- Avanak Location within Iran
- Coordinates: 36°10′56″N 50°48′47″E﻿ / ﻿36.18222°N 50.81306°E
- Country: Iran
- Province: Alborz
- County: Taleqan
- District: Bala Taleqan
- Rural District: Kenar Rud

Population (2016)
- • Total: 126
- Time zone: UTC+3:30 (IRST)

= Avanak, Alborz =

Village in Alborz province, Iran

Avanak (اوانك) (Note: Also romanized as Avānak; also known as Vānak) is a village in Kenar Rud Rural District of Bala Taleqan District in Taleqan County, Alborz province, Iran.

==Demographics==
===Population===
At the time of the 2006 National Census, the village's population was 113 in 30 households, when it was in Miyan Taleqan Rural District of the former Taleqan District in Savojbolagh County, Tehran province.

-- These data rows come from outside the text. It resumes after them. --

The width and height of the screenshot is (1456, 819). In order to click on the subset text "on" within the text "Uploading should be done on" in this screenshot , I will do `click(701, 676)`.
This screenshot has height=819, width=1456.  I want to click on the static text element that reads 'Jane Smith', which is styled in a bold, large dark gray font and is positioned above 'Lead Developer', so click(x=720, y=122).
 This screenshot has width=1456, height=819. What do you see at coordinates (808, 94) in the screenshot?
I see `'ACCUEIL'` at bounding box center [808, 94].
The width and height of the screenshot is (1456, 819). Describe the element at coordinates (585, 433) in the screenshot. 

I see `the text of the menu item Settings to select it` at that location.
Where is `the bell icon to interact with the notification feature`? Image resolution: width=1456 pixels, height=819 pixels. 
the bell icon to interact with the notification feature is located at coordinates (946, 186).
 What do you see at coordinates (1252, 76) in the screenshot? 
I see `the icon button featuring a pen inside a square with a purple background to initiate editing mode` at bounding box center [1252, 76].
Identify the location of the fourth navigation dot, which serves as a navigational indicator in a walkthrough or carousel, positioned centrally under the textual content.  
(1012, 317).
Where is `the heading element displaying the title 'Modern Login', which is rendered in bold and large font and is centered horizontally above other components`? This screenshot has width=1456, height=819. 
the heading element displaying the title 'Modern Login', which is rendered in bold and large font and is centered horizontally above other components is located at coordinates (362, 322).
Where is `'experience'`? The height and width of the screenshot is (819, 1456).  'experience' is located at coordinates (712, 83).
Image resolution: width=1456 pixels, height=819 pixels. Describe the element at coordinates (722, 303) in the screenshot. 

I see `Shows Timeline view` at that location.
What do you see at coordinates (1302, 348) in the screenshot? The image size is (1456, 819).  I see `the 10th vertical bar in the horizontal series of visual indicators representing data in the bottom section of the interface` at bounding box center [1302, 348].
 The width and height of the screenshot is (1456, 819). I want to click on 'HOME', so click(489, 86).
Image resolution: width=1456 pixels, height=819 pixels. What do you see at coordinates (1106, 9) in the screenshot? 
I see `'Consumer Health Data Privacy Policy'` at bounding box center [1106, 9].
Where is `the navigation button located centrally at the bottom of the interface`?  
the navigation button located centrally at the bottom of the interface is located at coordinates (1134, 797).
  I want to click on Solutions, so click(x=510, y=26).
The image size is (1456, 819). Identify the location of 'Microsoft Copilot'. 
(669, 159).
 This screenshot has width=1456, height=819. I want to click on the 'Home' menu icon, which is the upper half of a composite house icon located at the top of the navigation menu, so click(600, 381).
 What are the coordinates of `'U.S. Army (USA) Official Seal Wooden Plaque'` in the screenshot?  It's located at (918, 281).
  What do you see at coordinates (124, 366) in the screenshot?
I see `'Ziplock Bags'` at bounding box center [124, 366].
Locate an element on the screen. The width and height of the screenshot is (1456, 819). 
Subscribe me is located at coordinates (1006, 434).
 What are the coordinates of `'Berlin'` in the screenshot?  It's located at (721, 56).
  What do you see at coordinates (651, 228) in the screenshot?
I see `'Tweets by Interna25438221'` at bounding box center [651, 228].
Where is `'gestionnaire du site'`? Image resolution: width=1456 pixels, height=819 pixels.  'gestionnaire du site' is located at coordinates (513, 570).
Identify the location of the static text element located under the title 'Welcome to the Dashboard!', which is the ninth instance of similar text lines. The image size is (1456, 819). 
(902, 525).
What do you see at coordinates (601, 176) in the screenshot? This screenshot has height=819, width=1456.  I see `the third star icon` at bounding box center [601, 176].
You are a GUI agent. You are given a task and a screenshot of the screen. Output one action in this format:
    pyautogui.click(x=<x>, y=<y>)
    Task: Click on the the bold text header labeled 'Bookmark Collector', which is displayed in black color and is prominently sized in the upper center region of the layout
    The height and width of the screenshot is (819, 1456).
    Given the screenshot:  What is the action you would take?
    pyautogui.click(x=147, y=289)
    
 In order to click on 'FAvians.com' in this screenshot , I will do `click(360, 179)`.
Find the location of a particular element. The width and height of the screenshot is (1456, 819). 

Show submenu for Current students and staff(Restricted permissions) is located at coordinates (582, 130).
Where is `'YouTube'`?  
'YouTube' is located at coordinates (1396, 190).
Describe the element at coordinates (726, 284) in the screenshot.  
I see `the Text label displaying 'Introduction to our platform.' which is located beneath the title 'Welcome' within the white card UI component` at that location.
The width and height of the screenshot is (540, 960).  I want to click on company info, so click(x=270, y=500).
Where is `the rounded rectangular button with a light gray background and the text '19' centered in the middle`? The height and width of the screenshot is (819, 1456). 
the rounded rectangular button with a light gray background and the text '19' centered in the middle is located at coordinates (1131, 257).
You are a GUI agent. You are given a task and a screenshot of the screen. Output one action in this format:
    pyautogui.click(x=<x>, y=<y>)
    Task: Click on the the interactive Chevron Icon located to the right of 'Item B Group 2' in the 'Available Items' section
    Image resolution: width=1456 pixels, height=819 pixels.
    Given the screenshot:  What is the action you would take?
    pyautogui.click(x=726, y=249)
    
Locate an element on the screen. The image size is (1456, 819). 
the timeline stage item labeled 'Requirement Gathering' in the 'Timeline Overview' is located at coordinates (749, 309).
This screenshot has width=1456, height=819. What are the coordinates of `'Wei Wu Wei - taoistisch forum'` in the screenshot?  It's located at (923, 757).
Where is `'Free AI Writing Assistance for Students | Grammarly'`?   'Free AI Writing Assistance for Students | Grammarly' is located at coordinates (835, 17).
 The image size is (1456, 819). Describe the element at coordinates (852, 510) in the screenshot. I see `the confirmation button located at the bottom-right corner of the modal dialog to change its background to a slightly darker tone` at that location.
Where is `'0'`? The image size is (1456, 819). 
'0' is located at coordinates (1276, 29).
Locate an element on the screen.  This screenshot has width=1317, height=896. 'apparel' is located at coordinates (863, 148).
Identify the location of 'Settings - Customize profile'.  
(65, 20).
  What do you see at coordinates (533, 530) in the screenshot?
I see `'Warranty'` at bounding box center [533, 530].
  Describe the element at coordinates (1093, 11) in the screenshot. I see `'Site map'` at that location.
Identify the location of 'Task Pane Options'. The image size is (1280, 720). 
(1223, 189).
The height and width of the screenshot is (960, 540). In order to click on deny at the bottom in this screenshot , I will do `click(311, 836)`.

In 2008, the district was separated from the county in establishing Taleqan County, and the rural district was transferred to the new Central District. Avanak was transferred to Kenar Rud Rural District created in the new Bala Taleqan District. In 2010, the county was separated from the province in the establishment of Alborz province. The 2016 census measured the population of the village as 126 people in 53 households.